CDNS receives mere Rs7.28b investment
The global health crisis has forced people to save more to cope with unforeseen challenges but a massive drop in profit rates of saving schemes prevented investors from investing their savings in formal schemes.
The development has posed a new challenge to the government which wants to attract fresh investment into saving schemes. The investment received is utilised to finance the budget deficit.
The Central Directorate of National Savings (CDNS), which offers several saving schemes and certificates, received investment of a mere Rs7.28 billion in the first two months (Jul-Aug) of current fiscal year 2020-21, according to the State Bank of Pakistan’s (SBP) latest numbers.
People had invested on an average over Rs30 billion a month in the saving schemes in the previous fiscal year.
The low investment in initial months of FY21 is partly due to pullout of capital from the Defence Saving Certificates (DSC) and withdrawal of savings from prize bonds and other schemes.
People pulled out a total of Rs1.43 billion from DSC in the first two months of FY21.

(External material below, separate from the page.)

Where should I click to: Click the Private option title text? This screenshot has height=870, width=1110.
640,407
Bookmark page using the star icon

A CDNS official believed that the drop of investment in DSC was primarily due to maturity - completion of investment period. DSC has a maturity period of 10 years. People may still sell the saving certificates prematurely for any reason, he said. People, however, may not have reinvested in the certificates apparently due to a notable drop in the profit rate. The government revised down the profit rate for DSC to 8.49% in August compared to 10.4% before April.

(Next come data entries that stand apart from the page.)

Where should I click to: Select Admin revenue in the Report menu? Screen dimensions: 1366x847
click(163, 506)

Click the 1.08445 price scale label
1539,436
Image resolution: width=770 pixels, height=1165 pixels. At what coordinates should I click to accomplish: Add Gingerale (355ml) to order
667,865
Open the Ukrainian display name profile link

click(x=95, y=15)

The drop in profit rate is in line with the 625-basis-point reduction in the benchmark interest rate from March-June to 7%. The central bank cut the policy rate to help individuals and businesses to avert default on bank loans and inject fresh investment into businesses to support economic activities in an otherwise sluggish economy. People may have not reinvested to keep hard cash in hand to meet any challenge during Covid-19, the CDNS official added.
He said the investment in saving schemes may naturally remain low this year after the government barred institutional investors from parking capital in these schemes.
People, however, invested Rs3.92 billion in the short-term (three-year maturity) Special Saving Certificates (SSC) during July-August despite a lower profit rate of 7.77% compared to DSC.
People, who pulled out investment from DSC, may have reinvested in the short-term certificate in the hope of increase in profit rate.
Moreover, people invested a net Rs2.46 billion in prize bonds in August compared to withdrawal of investment worth Rs474 million in July. The official said people kept investing and divesting from bonds between the lucky draws. Economists have suggested a higher profit on savings to encourage people to save and increase investment in ongoing and new projects, as witnessed in developed economies around the globe.
They said banks had earned huge profits for several years but they offered very little on saving accounts.
“Low national savings lead to increased reliance on external financing for investment,” said the Annual Plan 2020-21. “Savings rate has been persistently lower than the required level, which prevented investment from reaching the level required to accelerate (economic) growth further.”
CDNS mobilised investment worth around Rs371 billion in the previous fiscal year. The savings-to-GDP ratio improved to 13.9% in FY20 compared to 10.8% in FY19. However, the investment-to-GDP ratio deteriorated for the second consecutive year to 15.4% in FY20.
Published in The Express Tribune, October 18th, 2020.